Badger Ageing, Demographic, Genomic and Epidemiological Research
  • Badger Ageing, Demographic, Genomic and Epidemiological Research

    About BADGER

    This project investigates the evolutionary demography and epidemiology of persistent wildlife disease. We use bovine tuberculosis in European badgers as a case study to understand how diseases persist, spread and change in open wildlife populations.

    The study is based around a long-term monitoring program of a wild badger population where individuals and bTB infection have been monitored for more than five decades. This dataset allows researchers to ask questions that are rarely possible in wildlife disease systems: how do birth, death, movement, social structure, genetics, ageing and pathogen variation combine to influence disease persistence?

    A complex disease system

    Bovine tuberculosis is caused by Mycobacterium bovis. It is an important disease for livestock, wildlife, policy and rural communities. The relationship between badgers, cattle, the environment and disease management is complex and public discussion can become polarised.

    This project does not begin from a campaign position. Instead, it uses long-term evidence and statistical modelling to understand the processes that shape disease dynamics. By improving the evidence base the project aims to support better-informed scientific and public discussion.

    Challenging simple ideas of “endemic” disease

    When a disease persists in a wildlife population it is often described as endemic. However, this can imply a level of predictable stability that may not exist in the real world. Infection prevalence fluctuates through time and space, driven by changes in host abundance, population genetics, movement, social behaviour, immune function, pathogen strains, management interventions or external sources of infection.

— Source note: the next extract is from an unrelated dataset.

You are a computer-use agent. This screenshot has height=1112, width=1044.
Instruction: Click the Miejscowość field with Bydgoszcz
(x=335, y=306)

    Why the work matters beyond badgers

    Although the project focuses on badgers and bTB, the wider questions are relevant to any wildlife disease system. Understanding how disease persists in wild populations is important for conservation, livestock health, public policy and the management of emerging infections.

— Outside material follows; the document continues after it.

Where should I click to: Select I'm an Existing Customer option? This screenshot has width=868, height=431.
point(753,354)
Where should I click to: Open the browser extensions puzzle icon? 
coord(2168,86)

    The methods developed through the project, including demographic models, genomic tools and compartmental models of transmission, will help researchers study other complex disease systems in the future.

    Our approach

    The project brings together researchers and partners with expertise in ecology, demography, genomics, epidemiology, ageing, social networks, statistics, veterinary science and policy-facing research. The work combines field monitoring, laboratory analysis, data management and advanced modelling.

    The project is collaborative and interdisciplinary, involving researchers from the University of Exeter, the University of Sheffield, the University of Edinburgh, APHA and other project partners.